EXPERT: Question about CPU and CACHE Speeds

Norman331

Commendable
Aug 5, 2016
20
0
1,520
Even if the CPU Speed is increased, it cannot read | edit | add information to the Cache since it has to wait for the fastest Cache, which is usually slower than the CPU when the CPU is overclocked by increasing the multiplier. How does increasing CPU Clock Speeds increase performance when it still has to wait for the slower Cache to do anything?
 
Solution
CPU performance isn't fully dependent on the cache speed. The cache multiplier you are talking about is only for the L3 cache. Most of the time the data the CPU needs isn't in the L3 cache, it'll be in the L1 and L2 cache. These levels of cache operate at a set frequency based upon the CPU frequency therefore they operate faster when you overclock.

Now if every piece of data the CPU needed was sitting in the L3 cache, then I could see it bottlenecking performance of the CPU. However this isn't the case. CPU / cache / predictor design is very sophisticated. The branch predictor is pretty good at "guessing" what data is going to be needed and it will have it loaded in the pipeline before the CPU gets to the instruction that needs...

Norman331

Commendable
Aug 5, 2016
20
0
1,520
But for example, 5960x. 4.6 GHZ CPU Clock Speed vs. 3.5 GHZ CPU Cache Clock Speed. How can increasing the CPU Clock speed improve performance when the Cache is slower?
 
Well depending on what CPU you are talking about, some caches have their own multiplier and can be "overclocked" independently of the core clock. For instance Haswell. With Haswell, the L3 cache has it's own multiplier. In all overclocking guides I've read that you should keep the cache multiplier so that it's within 300MHz of the core clock. The L3 cache is the slowest of the three levels of cache on Haswell, L1 is the fastest and L2 is slower than L1 but faster than L3.

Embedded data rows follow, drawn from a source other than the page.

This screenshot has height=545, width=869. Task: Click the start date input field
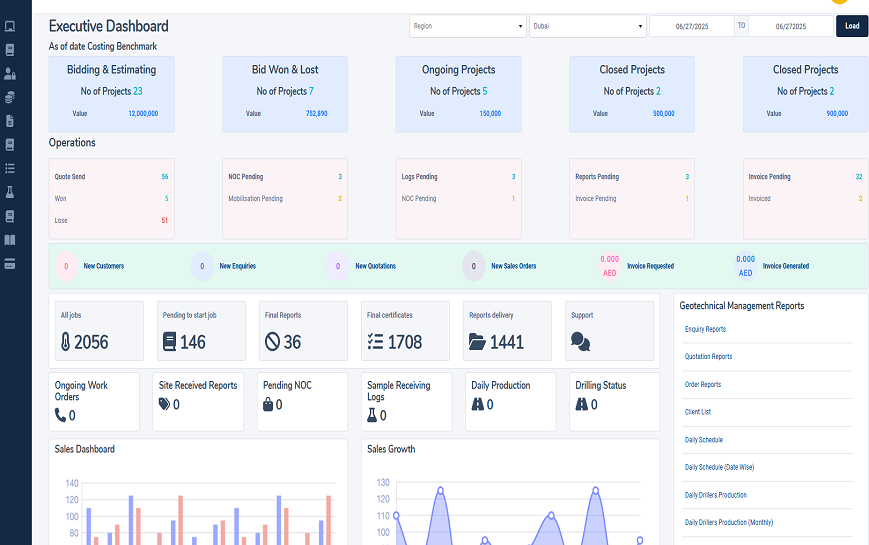click(692, 26)
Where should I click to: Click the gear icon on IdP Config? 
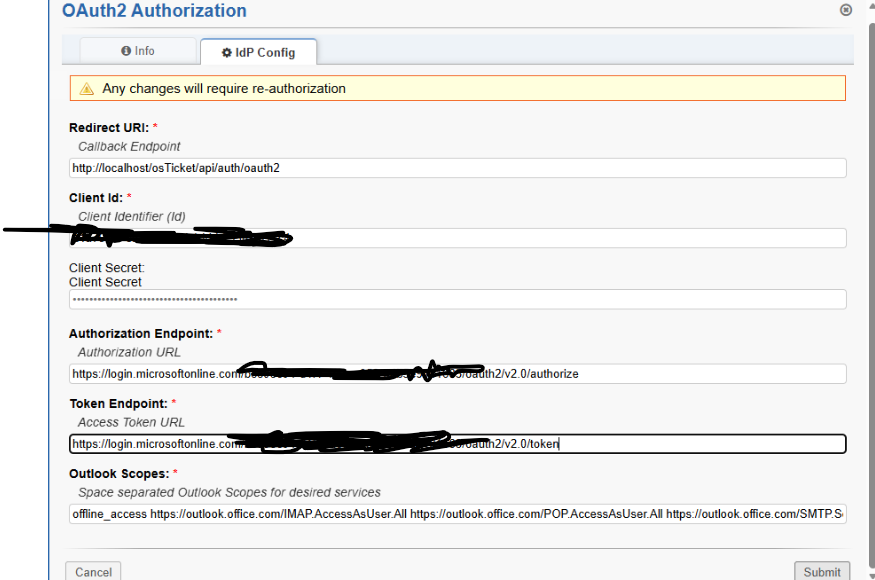tap(226, 52)
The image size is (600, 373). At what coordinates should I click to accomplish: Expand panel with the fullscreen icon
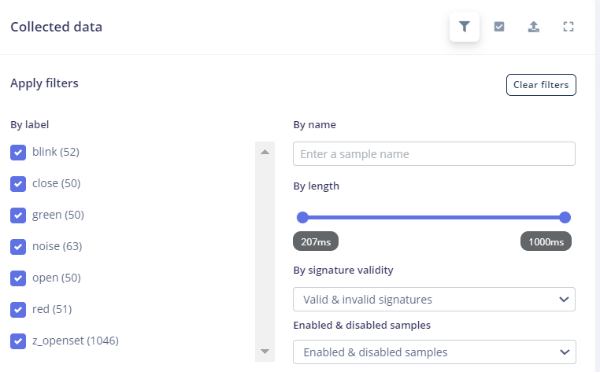tap(568, 26)
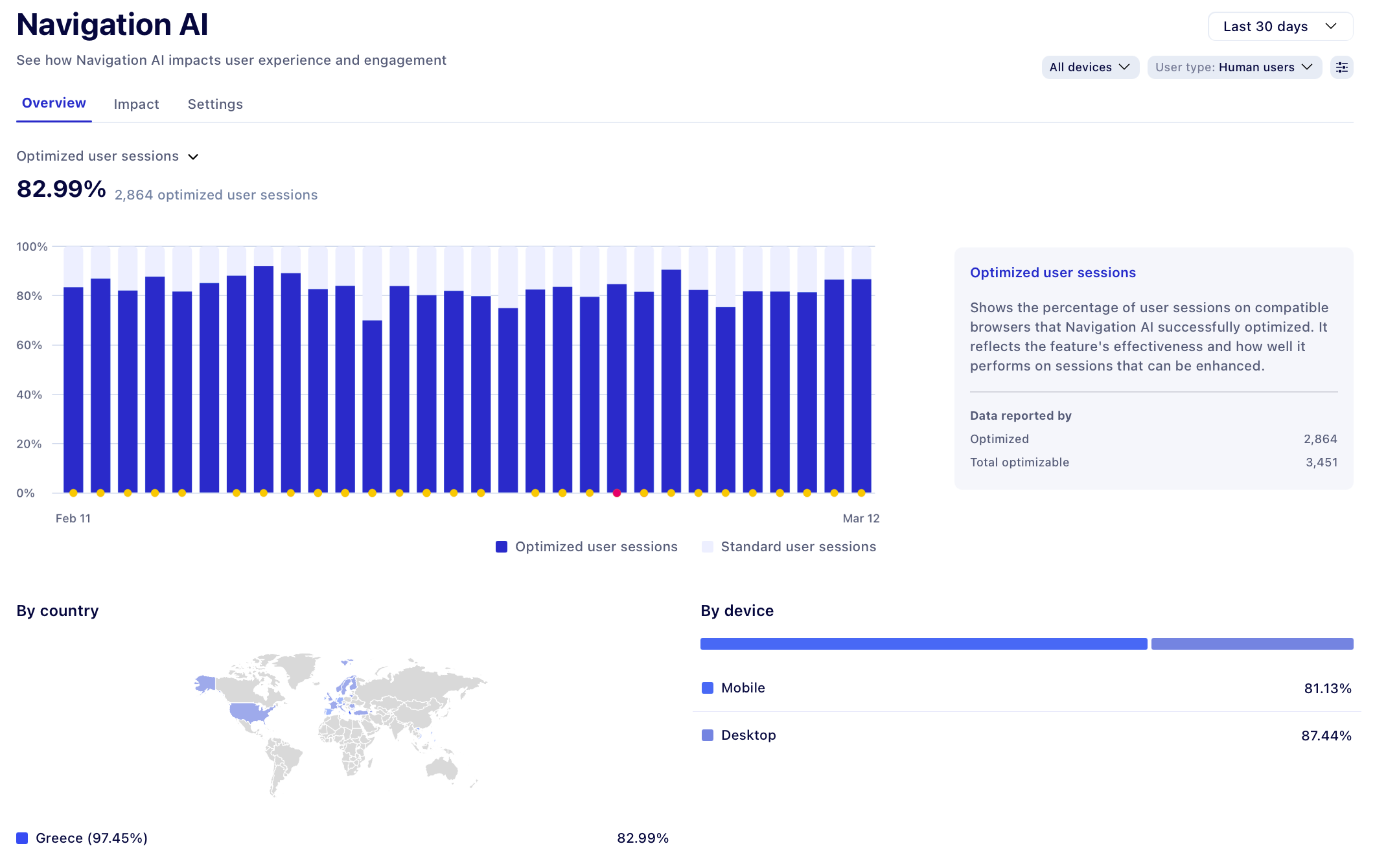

Older CPU's usually clock their cache based upon some set multiple of the base clock and therefore when you increase the CPU clock, you increase the cache clock proportionately.

In most cases the data the CPU needs will be sitting in one of the two first levels of cache which is the fastest. If it's not in the cache it looks in first that is registered as a cache miss. Obviously cache misses have an affect on performance. At the very least a CPU designer hopes that his design predicts what data is going to be needed and have it stored in at least one level of cache as access to RAM or storage is very expensive.

 

Norman331

Commendable
Aug 5, 2016
20
0
1,520
My 5960x Cache multiplier is set at 35x. How does the performance increase when increasing CPU Core Multiplier from 35x to 40x when the Cache is at a constant 35x? The CPU cannot do anything faster than 35x, or so it seems logically. Yet benchmark scores still increase despite the static Cache speed.
 
CPU performance isn't fully dependent on the cache speed. The cache multiplier you are talking about is only for the L3 cache. Most of the time the data the CPU needs isn't in the L3 cache, it'll be in the L1 and L2 cache. These levels of cache operate at a set frequency based upon the CPU frequency therefore they operate faster when you overclock.

Now if every piece of data the CPU needed was sitting in the L3 cache, then I could see it bottlenecking performance of the CPU. However this isn't the case. CPU / cache / predictor design is very sophisticated. The branch predictor is pretty good at "guessing" what data is going to be needed and it will have it loaded in the pipeline before the CPU gets to the instruction that needs the data in question. In this way, the CPU doesn't actually experience a slow down because the data needed was placed in the pipeline before it was needed. Most CPU instructions don't complete in a single clock cycle, so the pipeline is kept full of data. Where the biggest hit to performance comes is when the predictor gets it wrong and the entire pipeline had to be flushed of data and loaded with data for the new branch. This causes the CPU to stall while it waits for it's pipeline to be filled before it can proceed.
 
Solution


For the 5960x, the L1 cache is the same speed as the CPU, so if you are running 4GHz core it's going to be 4GHz, and it is always 1:1.